Il y a certains genres de films que nous abordons avec un préjugé extrême, et l’un d’entre eux est le thriller. Le terme en lui-même suggère que le spectateur sera rivé à son siège sans respirer, mais cela ne veut pas dire que le film vous touchera le cœur, qu’il provoquera des idées ou suscitera des questions. Mais un bon thriller, un thriller qui fonctionne vraiment, ne peut pas exister sans le poids intellectuel ou émotionnel que contiennent nos drames favoris. Un bon thriller ne consiste pas seulement à filmer artistiquement des poursuites à pied sur les toits de Boston ou à faire résonner une musique tonitruante pour accompagner des coups de feu. Un bon thriller prend forme avec un bon personnage, quelqu’un qu’on connaît bien, qu’on comprend, dont on se soucie et qu’on veut absolument voir s’en sortir sain et sauf de toutes ces épreuves, comme Tom Hanks dans «Captain Phillips».

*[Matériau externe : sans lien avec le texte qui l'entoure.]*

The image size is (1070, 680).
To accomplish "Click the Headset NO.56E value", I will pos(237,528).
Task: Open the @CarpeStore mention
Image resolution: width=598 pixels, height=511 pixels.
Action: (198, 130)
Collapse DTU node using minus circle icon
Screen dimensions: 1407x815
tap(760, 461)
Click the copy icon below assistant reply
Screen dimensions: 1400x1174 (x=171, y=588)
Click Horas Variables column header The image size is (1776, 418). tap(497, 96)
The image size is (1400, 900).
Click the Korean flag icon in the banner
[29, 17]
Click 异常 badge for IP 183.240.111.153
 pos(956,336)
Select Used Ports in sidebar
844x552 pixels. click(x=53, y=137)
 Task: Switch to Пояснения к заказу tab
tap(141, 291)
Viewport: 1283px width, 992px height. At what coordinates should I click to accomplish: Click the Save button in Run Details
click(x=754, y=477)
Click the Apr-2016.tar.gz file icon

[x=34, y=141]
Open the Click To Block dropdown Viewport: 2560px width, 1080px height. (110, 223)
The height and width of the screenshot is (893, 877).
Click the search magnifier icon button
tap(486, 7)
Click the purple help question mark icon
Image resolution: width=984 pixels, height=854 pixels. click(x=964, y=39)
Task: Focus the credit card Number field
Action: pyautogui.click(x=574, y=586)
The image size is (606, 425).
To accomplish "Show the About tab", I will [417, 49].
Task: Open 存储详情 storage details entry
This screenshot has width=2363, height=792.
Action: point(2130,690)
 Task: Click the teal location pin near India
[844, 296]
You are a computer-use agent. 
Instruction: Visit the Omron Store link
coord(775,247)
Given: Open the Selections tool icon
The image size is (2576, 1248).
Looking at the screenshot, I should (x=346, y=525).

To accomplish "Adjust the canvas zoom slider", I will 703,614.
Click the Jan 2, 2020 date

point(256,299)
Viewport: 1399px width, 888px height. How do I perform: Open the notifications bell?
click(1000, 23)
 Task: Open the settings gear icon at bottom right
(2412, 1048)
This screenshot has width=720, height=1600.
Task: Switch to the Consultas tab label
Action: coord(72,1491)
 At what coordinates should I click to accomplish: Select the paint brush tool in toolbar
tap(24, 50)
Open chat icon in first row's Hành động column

Dans le rôle vedette d’un homme de famille dévoué originaire de la Nouvelle-Angleterre, capitaine d’un navire chargé de livrer de la nourriture et d’autres biens de première nécessite aux civils africains sous-alimentés, Tom Hanks attire toute notre attention et tout notre amour avec chacun de ses gestes humbles et compatissants. En tant que professionnel, il est très consciencieux et dévoué envers un travail auquel il croit, incarnant le rôle d’un chef amical envers sa troupe de collègues marins. En tant qu’homme, il regrette chaque moment qu’il passe loin de sa femme (Catherine Keener) et de ses enfants, restés Vermont. En tant que héros — ce qu’il finira par devenir quand de jeunes Somaliens désespérés et pauvres intercepteront son navire avec des armes à la main, en quête de la plus grosse somme d’argent possible —, il est parfait.
Tom Hanks n’incarne pas le rôle de Richard Phillips avec discrétion, mais avec une approche intellectuelle. Ses tactiques pour traiter avec les quatre pirates armés ne sont pas celles d’un héros d’action stéréotypé qui s’amuse à déjouer ses ennemis, mais celles d’un homme serein qui fait de son mieux pour apaiser une situation terrible. Il ne s’agit pas de créer un Richard Phillips qui ressemblerait à James Bond, mais de créer un personnage envers lequel on ressent de l’empathie. Le public est aux côtés de Tom Hanks tout au long du film. Il ne prend que de bonnes décisions, ce qui rend d’autant plus troublante sa détention par les pirates.
Bien que Tom Hanks porte l’essentiel du poids du film sur ses épaules, il partage du temps à l’écran avec les jeunes novices impressionnants qui incarnent ses ravisseurs. Barkhad Abdi mène la bande de pirates dans la peau de Muse, un homme qui se considère comme un Robin des bois des temps modernes qui ne fait que rechercher la justice que sa famille et ses amis méritent. Abdi reste un vilain tout au long de l’histoire, mais il se considère toujours lui-même comme une victime: il a du respect envers la situation du capitaine Phillips, il est touché par ses paroles stratégiques mais sincères et il semble regretter ses propres choix à certains moments.
De retour à la base militaire chargée de sauver le capitaine Phillips et son équipage, l’histoire perd un peu de son élan. Ce ne sont pas seulement les personnages, mais aussi les scènes dans leur ensemble qui donnent l’impression de sortir tout droit d’un film d’action militaire à grand déploiement, dans une ambiance et un scénario du style de Michael Bay. Heureusement, Tom Hanks est présent la plupart du temps, coincé entre les griffes d’un Abdi en conflit intérieur et d’un Ahmed de plus en plus furieux, et tant qu’ils sont là, nous continuons d’être intéressés par le film.
Cet élément explique en lui seul ce qui rend un thriller efficace : le personnage principal, la raison pour laquelle on croit que les événements qui se déroulent sont importants. Tom Hanks a démontré qu’il maîtrisait cette habileté dans tous ses films, et «Captain Phillips» ne fait pas exception. Grâce à lui, nous ne sommes pas devant un thriller quelconque. Il s’agit d’un film qui, par ses enjeux et leur poids écrasant, réussit vraiment à nous faire frémir.